Act IV, scene i
Philinte recounts to Éliante the story of Alceste's partial apology to Oronte in Court. Éliante calls Alceste's behavior "peculiar," but also "noble and heroic" because of Alceste's honesty. Philinte and Éliante then discuss Alceste's affection for Célimène, questioning his decision to pursue a relationship with someone whose affections seem so fickle. Philinte says that Alceste would do better to turn his attention to Éliante. Éliante states that, although she would be reluctant to be Alceste's second choice, she would probably allow herself to fall for him. Philinte tells Éliante that he would like to win her favor if she fails to win Alceste's.
Act IV, scene ii
Having found a letter written by Célimène to Oronte, Alceste claims he has proof of her deceit.

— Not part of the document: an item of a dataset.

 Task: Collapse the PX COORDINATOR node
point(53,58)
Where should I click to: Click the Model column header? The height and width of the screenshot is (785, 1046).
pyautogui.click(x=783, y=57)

Alceste asks Éliante to help him avenge himself against Célimène, proposing that Éliante become the object of his affections. Éliante maintains that Alceste's relationship with Célimène is not lost, and Alceste vows to confront Célimène about her infidelity. Philinte and Éliante exit.
Act IV, scene iii
Furious, Alceste confronts Célimène, claiming that he cannot take responsibility for what his "wrath" might lead him to do. Célimène admits to writing a letter to Oronte, but considers Alceste's behavior ridiculous. She does not demonstrate any guilt for what she has done. Distraught, Alceste demands that Célimène tell him that the letter was intended for a woman, so that Alceste's heart and mind can rest, assured that she is loyal to him.

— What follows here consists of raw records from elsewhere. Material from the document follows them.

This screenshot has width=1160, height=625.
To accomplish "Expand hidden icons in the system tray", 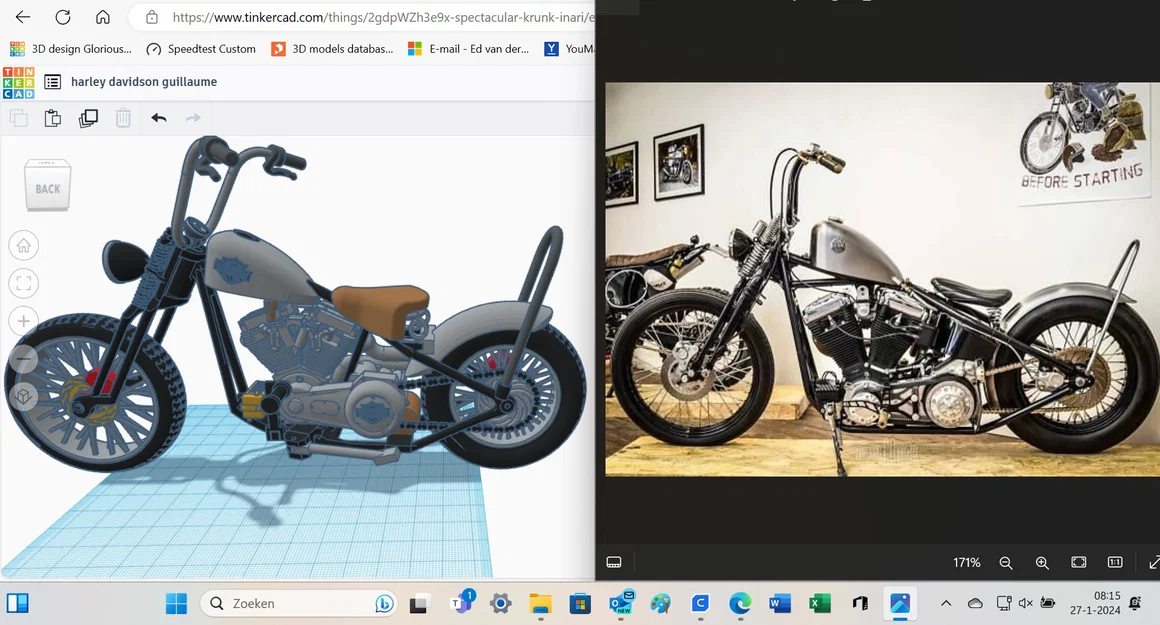I will click(945, 603).
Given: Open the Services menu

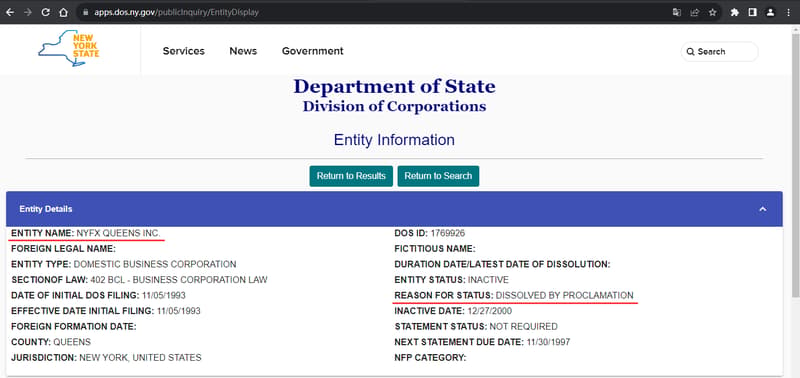Looking at the screenshot, I should click(x=184, y=51).
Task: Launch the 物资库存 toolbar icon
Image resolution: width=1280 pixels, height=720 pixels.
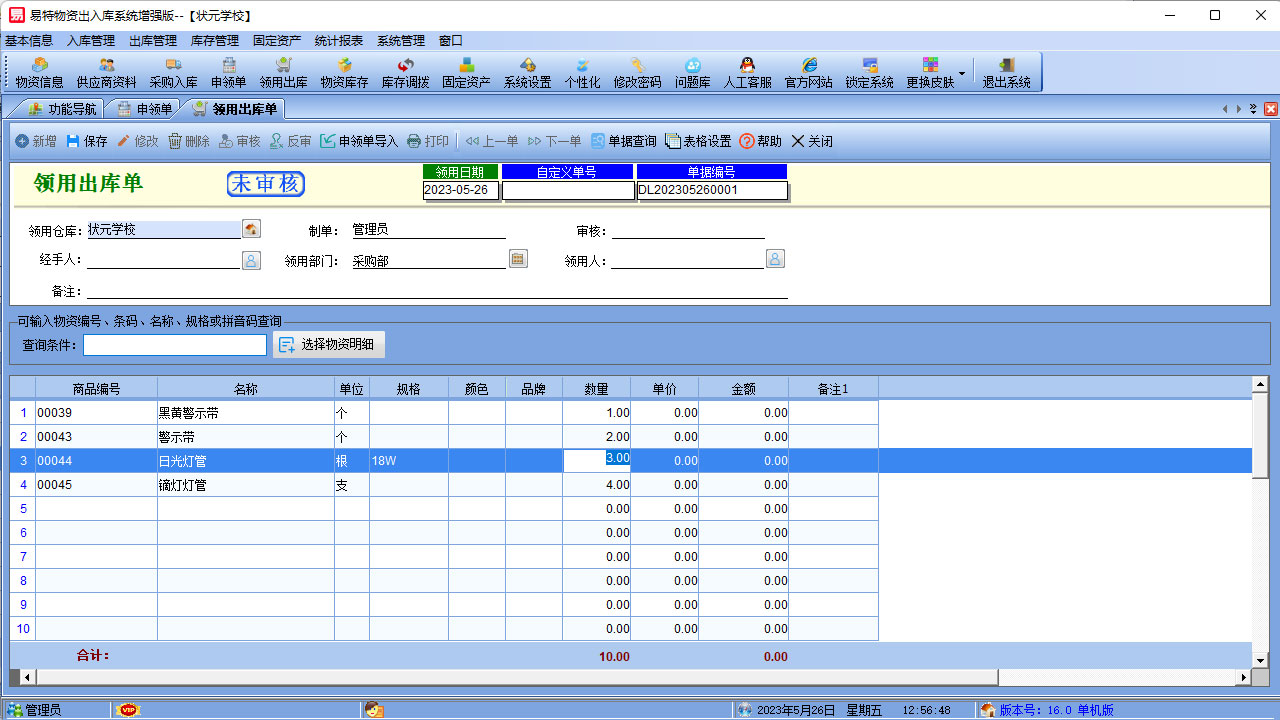Action: pyautogui.click(x=344, y=72)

Alceste's protestations stir Célimène to anger, and she extorts that he does not deserve her love. Now in anguish, Alceste proclaims his love for her, hoping, perhaps against his better judgment, that she will remain his.
Act IV, scene iv
Alceste's manservant, Du Bois, enters in a panic, demanding that Alceste pack to leave at once. Du Bois claims that he has spoken with a man who has notified him that Alceste is in danger of arrest—a result of his ongoing lawsuit. Unable to glean enough information from Du Bois, Alceste leaves to find out more about the matter at hand. He tells Célimène that he will be back to speak with her.
In Act IV we learn that even the confident Célimène hides a sensitive interior life. The attention she pays Alceste indicates a true attraction to him, betraying the image of a carefree girl she puts forth. Célimène speaks vaguely of the love she feels for Alceste (IV.iii), and Éliante tells Philinte of Célimène, "She's not entirely sure of her feelings herself." In breaking apart the masks of his leading characters, Molière shows that The Misanthrope is not a simple, typical satire. The play is a comedy, but it seeks also to comment on human emotions and relationships. By the end of Act IV, we can no longer accept that Alceste and Célimène—or any of the other characters, for that matter—are stereotypes. Subtle human emotions and their accompanying actions are now at play. Even Alceste seems less inclined to criticize, as he seeks a reason to forgive Célimène for her love letter to Oronte. Ironically, Alceste wants to be lied to, to be told that Célimène sent the letter to a woman. The man who adheres to a doctrine of honesty would have that doctrine suspended to put him at peace.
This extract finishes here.